*Selected excerpt*

The final paragraph about "low efficiency of shooting from free-kicks" is very enlightening &, if I were a coach, I'd never allow players to shoot from set-pieces.

Simon Kuper wrote:


Data Analysis And Soccer



Before Germany-Holland at Euro 2012, German data analysts crunched the numbers on their opponents and spotted a weakness: The Dutch defenders often strayed too far apart. The German national team’s secret codebook says that the ideal distance between defenders in a back four is eight meters. The Dutch were regularly leaving larger gaps. In the group game in Kharkiv, Germany located those gaps and won 2-1.

History is written by the winners, and, with hindsight, it’s to forget the Germans. One bad night against the Italians in Warsaw, two childish positioning errors by German defenders, and they lost the semifinal. Yet, going into the semis, the Germans were the only team with four straight victories. Since they began serious data analysis in 2005, they have reached at least the semifinal of four successive tournaments. Almost unnoticed by fans and media outside Germany, data analysis became more influential than ever before at Euro 2012. Statistics are starting to change international soccer.

Like almost everything on earth, modern data analysis in sports originated in California. About 20 years ago, the Oakland A’s baseball team began finding new statistics to value players. For instance, hitters had always been judged on their batting average. The A’s found that on-base percentage -- in those days, an almost unknown number -- was a far better predictor of a player’s worth. They found that time-honored methods like stealing bases and sacrifice bunts made no sense. The man forever associated with this is the A’s general manager, Billy Beane. In the recent film Moneyball, based on Michael Lewis’ book, Beane was done the honor of being played by Brad Pitt.

Some years ago, on a romantic vacation in London with his wife, Beane discovered soccer and fell for it hard. Back home in California, he became friends with Jürgen Klinsmann, a German expat living in Huntington Beach. Klinsmann had noticed that American sports employed statisticians. He spent time at the A’s learning more.

Soon afterward, Klinsmann became manager of Germany. At 1:00 a.m. one night in 2005, Professor Jürgen Buschmann of the Cologne Sporthochschule (Higher School for Sports) was woken by a phone call from the great man. Buschmann sat straight up in bed. He agreed to help Germany with data analysis. He and his team of students became known inside German soccer as Team Cologne.

The world first got wind of Team Cologne at the World Cup 2006, when the Germany-Argentina quarterfinal went to a penalty shootout. In between penalties, the German goalie Jens Lehmann consulted a scrap of paper tucked into his sock. Composed with the help of Team Cologne, the note detailed the preferred corner of each Argentine penalty taker. Lehmann stopped two kicks and Germany won. The world was astounded. Until then, everyone had assumed that penalties were a lottery.

Still, even as data analysis helped the Germans, they learned the hard way that theory is not the same as practice. Before the Germany-Spain semifinal at the World Cup 2010, Team Cologne worked out exactly where Germany should position its lines. Analyzing Spain’s 1-0 victory afterward, the analysts realized that the Germans had been seven meters too far back. No wonder: The Spaniards don’t let you do what you want.

*Material shown*
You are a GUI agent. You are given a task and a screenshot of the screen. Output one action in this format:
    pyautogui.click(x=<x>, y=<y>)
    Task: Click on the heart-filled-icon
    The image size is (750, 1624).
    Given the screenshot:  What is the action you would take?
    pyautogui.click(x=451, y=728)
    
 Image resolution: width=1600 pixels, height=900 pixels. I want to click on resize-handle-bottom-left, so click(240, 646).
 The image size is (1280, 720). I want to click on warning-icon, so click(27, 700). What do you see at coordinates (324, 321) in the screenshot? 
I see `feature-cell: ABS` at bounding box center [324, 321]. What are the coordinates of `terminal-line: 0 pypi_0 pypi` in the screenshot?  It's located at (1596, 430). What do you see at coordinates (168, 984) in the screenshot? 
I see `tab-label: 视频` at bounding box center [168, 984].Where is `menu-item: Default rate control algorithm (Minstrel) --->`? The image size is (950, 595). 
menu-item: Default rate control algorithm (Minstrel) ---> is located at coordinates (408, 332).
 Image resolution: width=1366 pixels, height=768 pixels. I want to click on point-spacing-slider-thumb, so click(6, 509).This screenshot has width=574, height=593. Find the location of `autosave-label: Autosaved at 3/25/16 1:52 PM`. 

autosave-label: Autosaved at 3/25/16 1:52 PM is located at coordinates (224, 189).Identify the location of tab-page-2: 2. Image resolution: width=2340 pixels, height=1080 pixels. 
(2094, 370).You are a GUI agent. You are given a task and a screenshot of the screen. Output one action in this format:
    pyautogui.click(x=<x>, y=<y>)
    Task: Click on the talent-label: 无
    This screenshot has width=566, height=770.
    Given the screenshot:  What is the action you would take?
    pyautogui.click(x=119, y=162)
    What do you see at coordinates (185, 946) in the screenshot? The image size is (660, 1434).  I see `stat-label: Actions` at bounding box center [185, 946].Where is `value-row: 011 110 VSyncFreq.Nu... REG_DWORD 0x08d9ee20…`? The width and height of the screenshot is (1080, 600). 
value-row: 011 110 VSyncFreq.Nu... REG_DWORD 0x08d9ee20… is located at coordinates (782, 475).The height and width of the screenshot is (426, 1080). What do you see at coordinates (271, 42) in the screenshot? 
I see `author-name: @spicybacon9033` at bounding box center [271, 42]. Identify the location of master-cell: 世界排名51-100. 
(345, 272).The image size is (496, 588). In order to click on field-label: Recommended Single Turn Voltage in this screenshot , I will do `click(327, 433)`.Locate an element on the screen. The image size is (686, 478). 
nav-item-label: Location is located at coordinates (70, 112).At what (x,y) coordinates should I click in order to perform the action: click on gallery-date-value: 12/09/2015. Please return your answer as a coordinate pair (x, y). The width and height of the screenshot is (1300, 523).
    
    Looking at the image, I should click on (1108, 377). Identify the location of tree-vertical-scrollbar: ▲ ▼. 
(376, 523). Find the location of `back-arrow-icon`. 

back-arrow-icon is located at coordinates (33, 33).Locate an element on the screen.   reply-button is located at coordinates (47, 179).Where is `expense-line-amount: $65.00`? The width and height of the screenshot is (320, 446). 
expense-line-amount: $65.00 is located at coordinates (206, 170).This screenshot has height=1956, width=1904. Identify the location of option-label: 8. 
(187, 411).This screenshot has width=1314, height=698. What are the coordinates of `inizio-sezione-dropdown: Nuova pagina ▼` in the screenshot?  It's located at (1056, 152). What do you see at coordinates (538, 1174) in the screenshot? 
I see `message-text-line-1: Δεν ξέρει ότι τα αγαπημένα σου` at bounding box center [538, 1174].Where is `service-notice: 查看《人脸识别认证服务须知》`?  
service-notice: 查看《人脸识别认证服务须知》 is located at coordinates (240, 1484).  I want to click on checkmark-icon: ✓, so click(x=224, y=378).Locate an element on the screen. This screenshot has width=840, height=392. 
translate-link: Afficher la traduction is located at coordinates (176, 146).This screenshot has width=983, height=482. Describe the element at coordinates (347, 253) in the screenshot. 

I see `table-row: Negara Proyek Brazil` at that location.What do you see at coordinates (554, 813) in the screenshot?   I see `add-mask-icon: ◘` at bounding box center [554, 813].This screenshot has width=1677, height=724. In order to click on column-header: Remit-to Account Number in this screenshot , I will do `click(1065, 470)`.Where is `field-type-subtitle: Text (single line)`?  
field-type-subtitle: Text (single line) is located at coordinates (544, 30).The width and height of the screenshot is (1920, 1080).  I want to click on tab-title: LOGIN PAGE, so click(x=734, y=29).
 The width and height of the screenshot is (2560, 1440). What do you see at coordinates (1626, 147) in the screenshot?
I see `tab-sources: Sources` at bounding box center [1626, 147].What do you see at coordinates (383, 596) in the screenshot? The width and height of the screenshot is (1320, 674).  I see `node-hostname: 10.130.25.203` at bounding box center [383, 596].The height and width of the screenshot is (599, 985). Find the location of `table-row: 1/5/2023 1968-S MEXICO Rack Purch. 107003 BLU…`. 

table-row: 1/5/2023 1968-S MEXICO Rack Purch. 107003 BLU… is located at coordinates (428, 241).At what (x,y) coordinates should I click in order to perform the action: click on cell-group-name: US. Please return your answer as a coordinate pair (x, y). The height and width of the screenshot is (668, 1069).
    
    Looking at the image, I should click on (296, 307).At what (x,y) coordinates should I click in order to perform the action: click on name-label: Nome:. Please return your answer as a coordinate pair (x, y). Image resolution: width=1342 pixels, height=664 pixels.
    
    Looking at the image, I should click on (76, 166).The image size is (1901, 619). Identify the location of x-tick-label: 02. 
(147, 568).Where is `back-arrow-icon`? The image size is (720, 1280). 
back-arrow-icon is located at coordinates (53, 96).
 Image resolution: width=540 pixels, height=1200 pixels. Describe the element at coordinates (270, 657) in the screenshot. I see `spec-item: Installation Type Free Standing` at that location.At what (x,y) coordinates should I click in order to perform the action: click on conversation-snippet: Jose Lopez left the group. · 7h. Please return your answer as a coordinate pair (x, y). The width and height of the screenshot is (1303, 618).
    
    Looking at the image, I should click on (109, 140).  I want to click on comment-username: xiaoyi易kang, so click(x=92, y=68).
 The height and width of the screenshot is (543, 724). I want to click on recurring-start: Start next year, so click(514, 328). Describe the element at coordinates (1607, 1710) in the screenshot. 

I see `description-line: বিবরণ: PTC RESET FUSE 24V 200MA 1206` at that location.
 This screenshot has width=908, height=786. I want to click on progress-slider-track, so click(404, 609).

*Brief 1*
In the soccer data analysis excerpt, what does the German national team's secret codebook give as the ideal distance between defenders in a back four?
*Brief 2*
Could you repeat everything in the soccer data analysis excerpt from "History is written" down to "change international soccer."?
Work from the soccer data analysis excerpt alone.

*Expected answer 1*
Eight meters.

*Expected answer 2*
History is written by the winners, and, with hindsight, it’s to forget the Germans. One bad night against the Italians in Warsaw, two childish positioning errors by German defenders, and they lost the semifinal. Yet, going into the semis, the Germans were the only team with four straight victories. Since they began serious data analysis in 2005, they have reached at least the semifinal of four successive tournaments. Almost unnoticed by fans and media outside Germany, data analysis became more influential than ever before at Euro 2012. Statistics are starting to change international soccer.